Unterstützt von der exzellenten und ungeheuer groovig agierenden Rhythmusgruppe, welche sich (ungewöhnlich) aus den zwei Schlagzeugern, Christian Simpson (Ex-Saga) und Roger Banks, sowie dem Gitarristen John Bianchini zusammensetzt, darf Gilmour - im Gegensatz zum Debütalbum - seine wahren Qualitäten hervorkehren. Es brillieren und schallen die elektrisch verstärkten Saiten, sorgen die variationsreichen Synthiepassagen für ein wohlströmendes Wellenbad, teils aber auch für eine Flut,
die immer im Kontext mit dem Gesang stehen bzw. diesen nicht unterbuttert. Die zehn Tracks glänzen zwar im 16:9-Format auf der Großleinwand, wollen aber trotz aller
Monumentalität nicht zu dem erwünschten musikalischen Höhenflug führen.
Das Melodiebedürfnis für Genreliebhaber wird dafür auf das Enormste befriedigt, auch wenn meines Erachtens, das Gros etwas zu poppig ausgefallen ist. Über das mittlerweile zur Mode verkommene Bonusbonbon nach dem Leerlauf lässt sich
streiten, auch wenn der so genannte Hidden-Track eine musikalische Improvisation auf sehr hohem künstlerischen Niveau darstellt.

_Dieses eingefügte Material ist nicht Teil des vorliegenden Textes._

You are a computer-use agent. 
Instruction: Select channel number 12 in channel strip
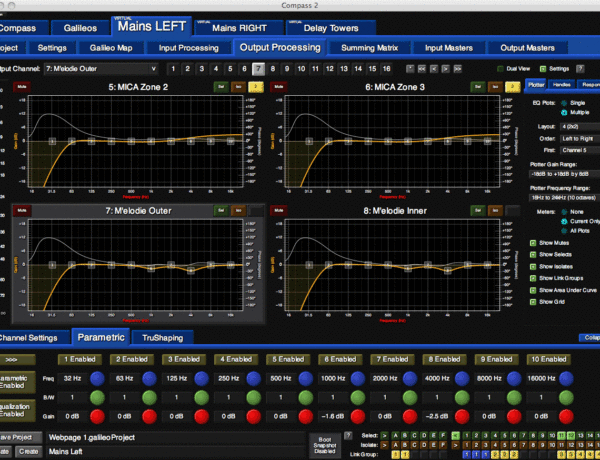(x=330, y=69)
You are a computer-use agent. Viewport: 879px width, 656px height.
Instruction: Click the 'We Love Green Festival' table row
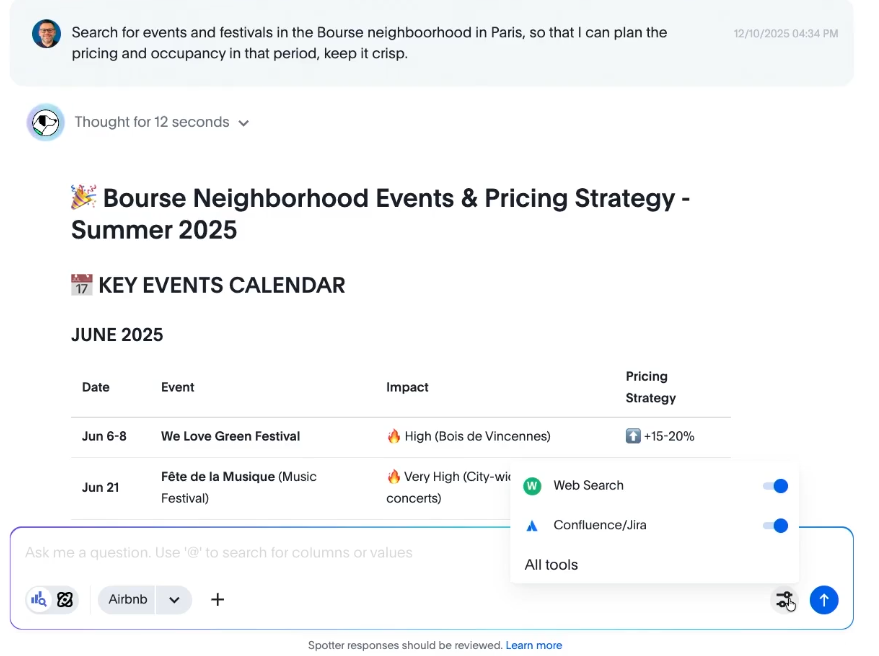[230, 436]
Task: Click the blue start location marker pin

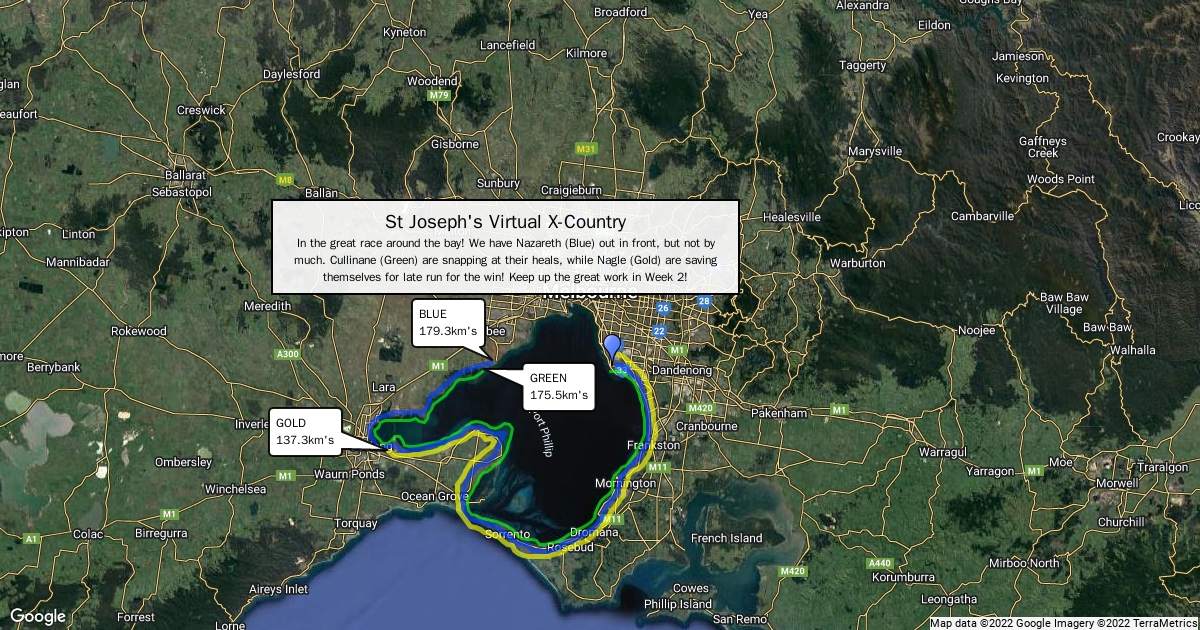Action: 613,348
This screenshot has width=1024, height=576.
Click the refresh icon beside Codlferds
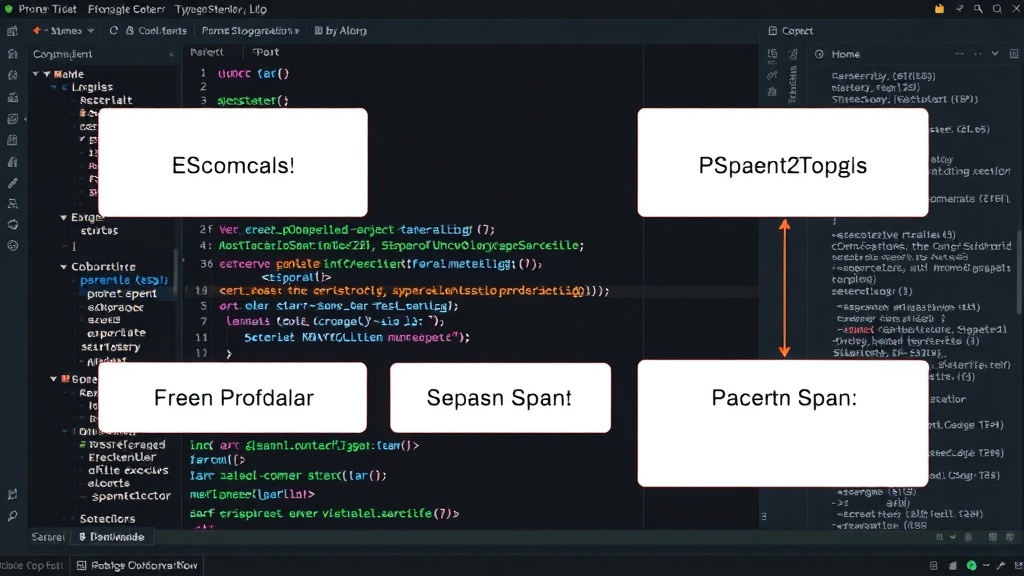[114, 31]
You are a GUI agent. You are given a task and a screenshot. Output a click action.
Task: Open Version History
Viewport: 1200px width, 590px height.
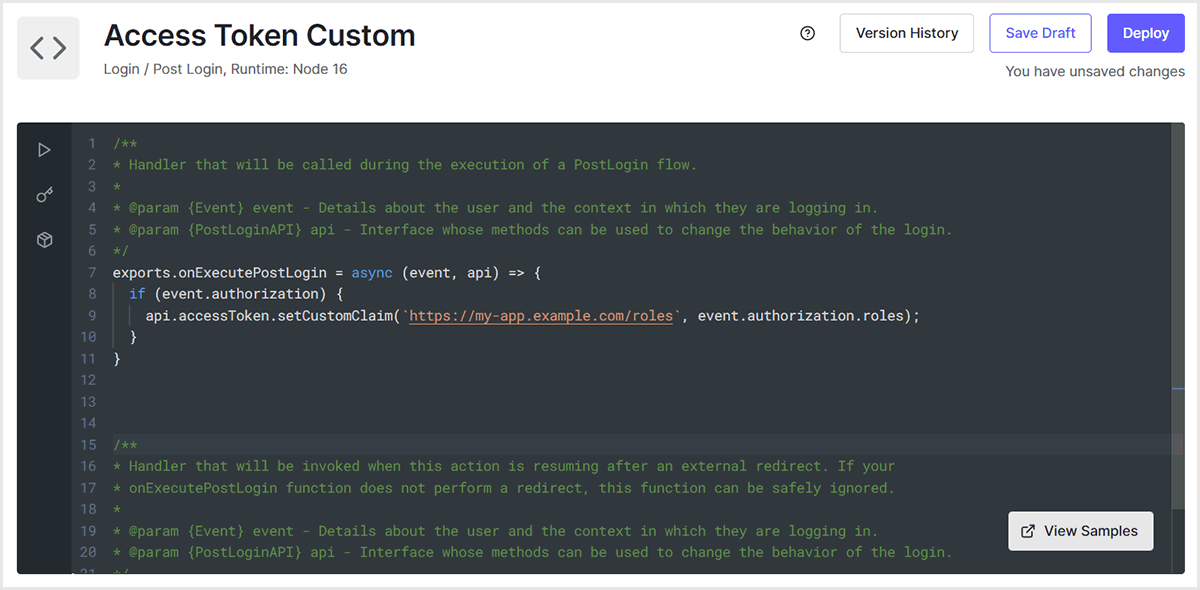(906, 33)
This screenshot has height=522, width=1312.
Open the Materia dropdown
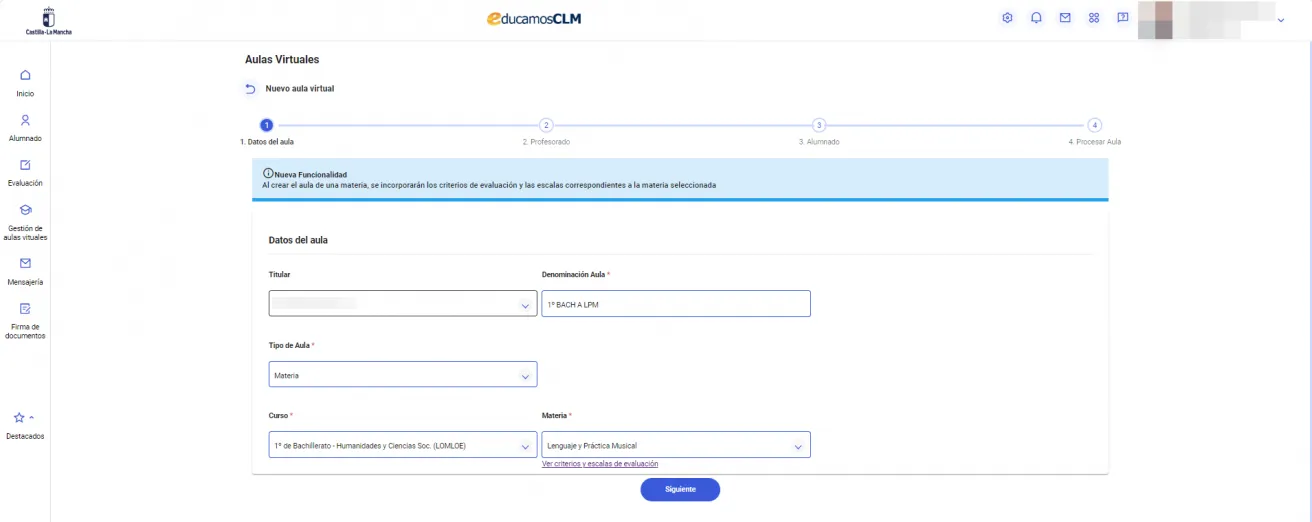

Der Saga-Musiker versucht, mit einem großen Reichtum an Ideen und virtuosen Esprit, sich abseits seiner Hauptarbeitgeber zu bewegen, was ihm wohl angesichts des übermächtigen Schattens nicht vollends gelingt. Leider vermögen es die schneidigen Arrangements nicht, die dynamische Waage durchweg zu erhalten. Es ist und bleibt dennoch ein recht ambitioniertes Melodic Rock-Album, welches sich
jedoch leider nicht aus der breiten Masse an Genreveröffentlichungen herausheben
wird.
"Great Escape" dürfte aber zweifelsohne unter den Anhängern der Mutterband Gilmours seine Konsumenten finden, und mit so viel Popappeal in den Fingern, würde ich den Herrn Musikern durchaus einen kommerziellen Erfolg wünschen.